Ekaterina Panikanova uses old books, school magazines and posters from different eras, found in flea markets in Europe to create little pieces of never before seen art.
Born in St. Petersburg, Russia, 39-year-old Ekaterina Panikanova currently lives in Rome, Italy, where she also displays her work. And, by the way, these book paintings were included in Panikanova’s second solo exhibition “Un, due, tre, fuoco“ presented at z2o Galleria earlier this year. Her work is said to evoke the long lost world of childhood, in a constant effort to find the deepest and most intimate feelings of every human being.
A graduate from the Academy of Fine Arts of St. Petersburg, she was one day walking through a flea market when she stumbled upon a 700-page manuscript. “I was struck by the difference between its original purpose and the way it became over time. I bought it and used it to make a painting“, the artist says. “Paper, card and books have a fundamental value in my work. I see them as a body of rules, dogmas, traditions, religious beliefs and scientific discoveries which, right or wrong for their time, human beings had simultaneously enclosed into cages. If Galileo Galilei hadn’t turned the pages of history, man’s blind belief in the theory that Earth was held up by a huge turtle would have eventually caused him to perish. I like working on old books: I like the way that underlines, notes and scribbles enable me to perceive the personalities of their former owners. In Russia, there is a difference between an icon which has been ‘prayed to’ and one which has not; a book that has been read acquires the same energy as an icon which has been worshiped.
My Soviet past takes form through objects, clothing and symbols; the Russian school of art influenced me too. However I continuously strive to widen my areas of interest. Since I moved to Italy, I have been able to study ‘the ‘European way of life’. The books that I use to make my paintings generally come from different countries of origin: this way the stories that I tell about the ‘education’ of mankind can be recognized as true for all of us, regardless of our culture and country of origin.

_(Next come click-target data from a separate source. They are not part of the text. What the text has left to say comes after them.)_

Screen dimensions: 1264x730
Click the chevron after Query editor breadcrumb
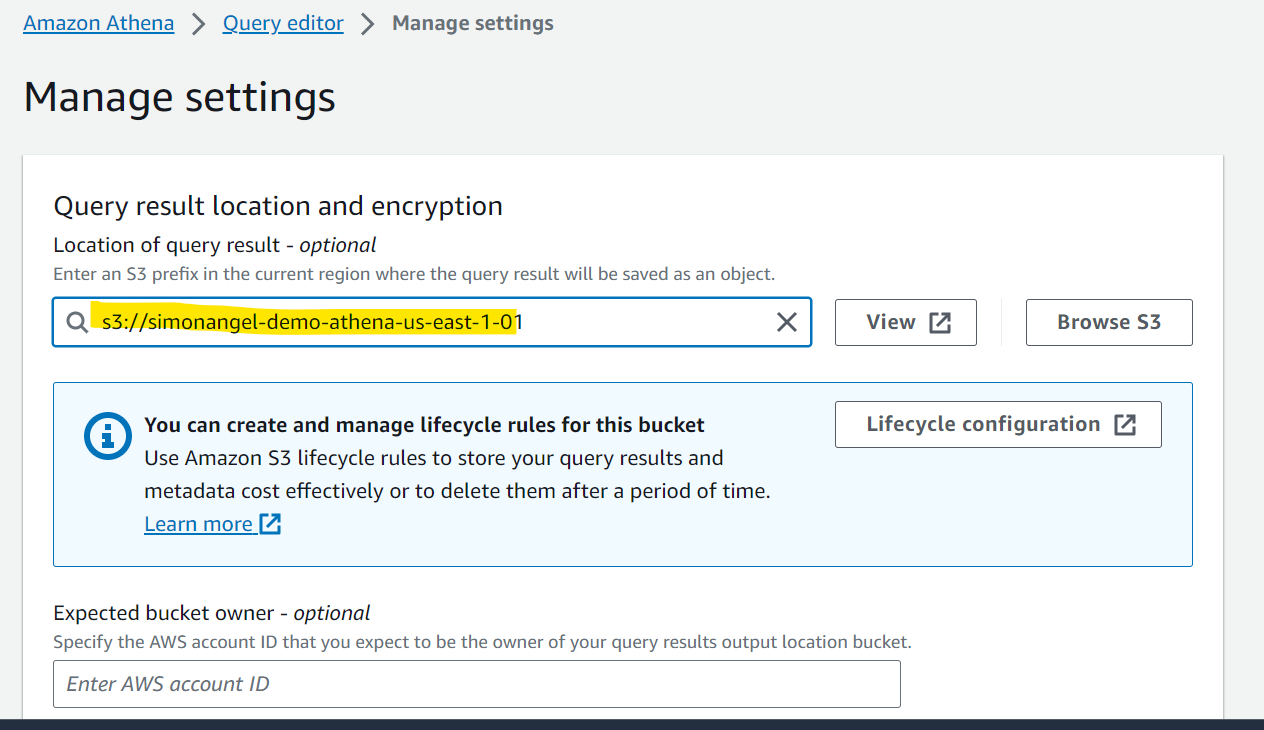tap(367, 24)
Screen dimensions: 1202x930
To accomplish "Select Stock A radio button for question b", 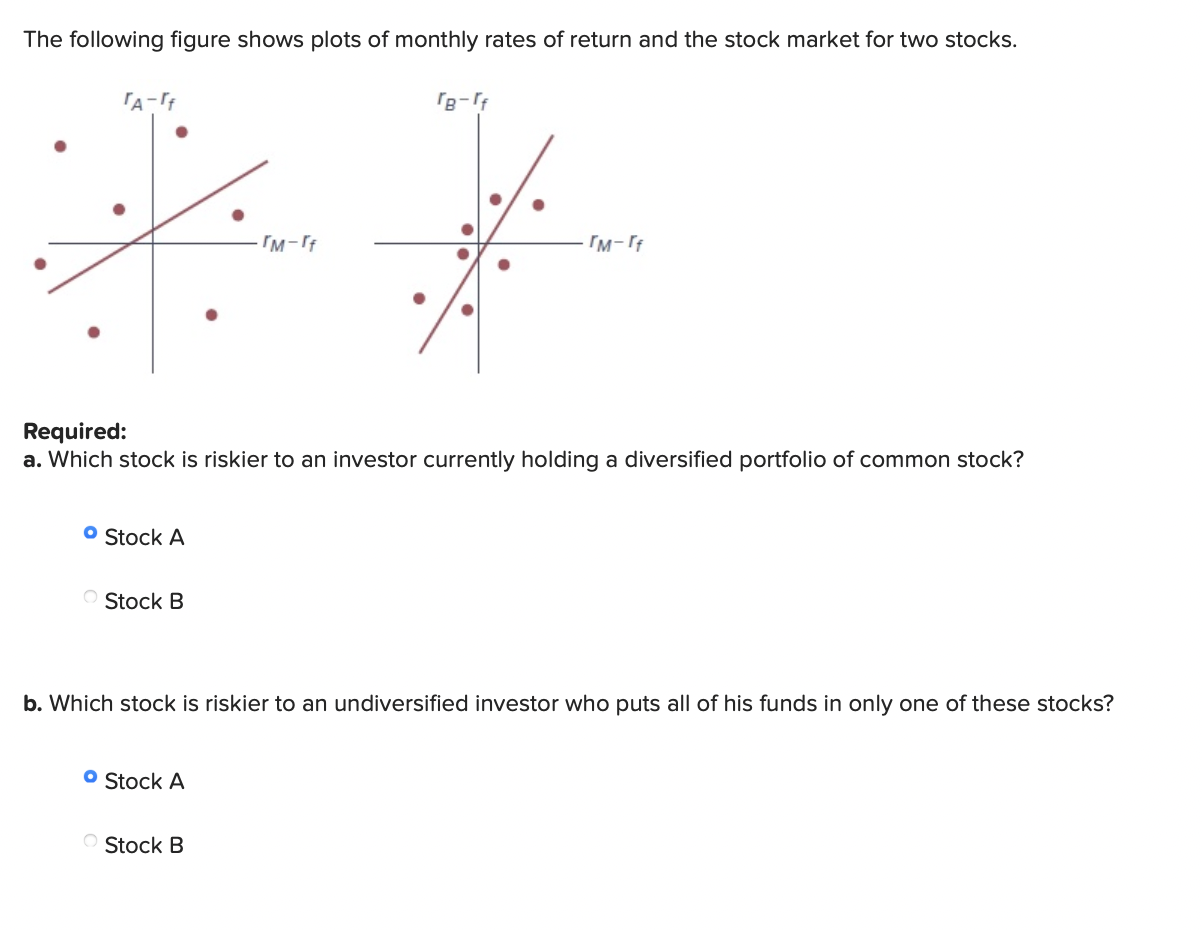I will tap(89, 779).
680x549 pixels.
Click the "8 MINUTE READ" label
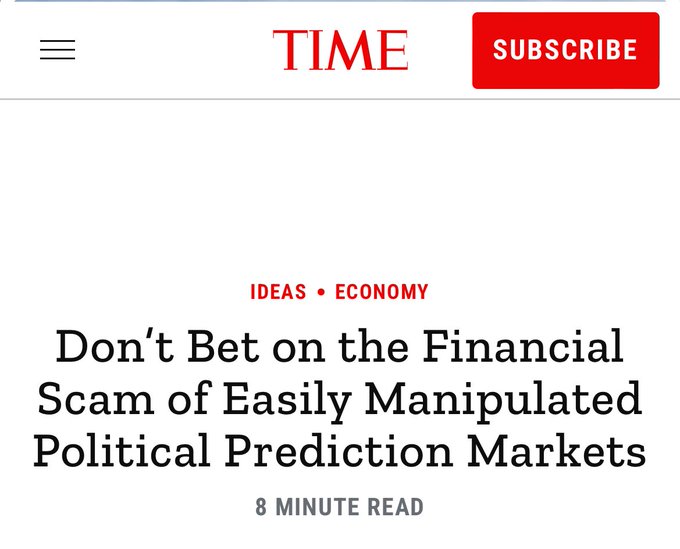(x=339, y=507)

Usually I read the texts and choose the illustrations by flipping throw the pages. Then I put the books together in a sort of jigsaw puzzle, according to the idea that I have on mind. Play and drama are equally important components of my work, which tells a story about the memory and development of the psychological side of an individual.
My work is, somehow, a suggestion about life: the text can’t be erased, but you can turn the page if you want to. I prefer not to fix my works in time and thus I always try to create works with movement. The everyday life is basically anchored to the past, therefore both our present and our future are strongly bound to our past experiences.
I use the metaphor of the antlers to convey the idea of animal instinct, the pie as a symbol of traditions (the rules of the home, education and any other element imposed to determine the compression of our psychology towards the eventual imprisonment of the being), the metaphor of the burning fire with limpid flames that symbolizes our ability to see, to warm up ourselves, to materialize a dense black smoke as a symbol of dictatorship, censorship and obscuration. The bicycle, the rocking horse, the pie with antlers are recurrent elements in my work”.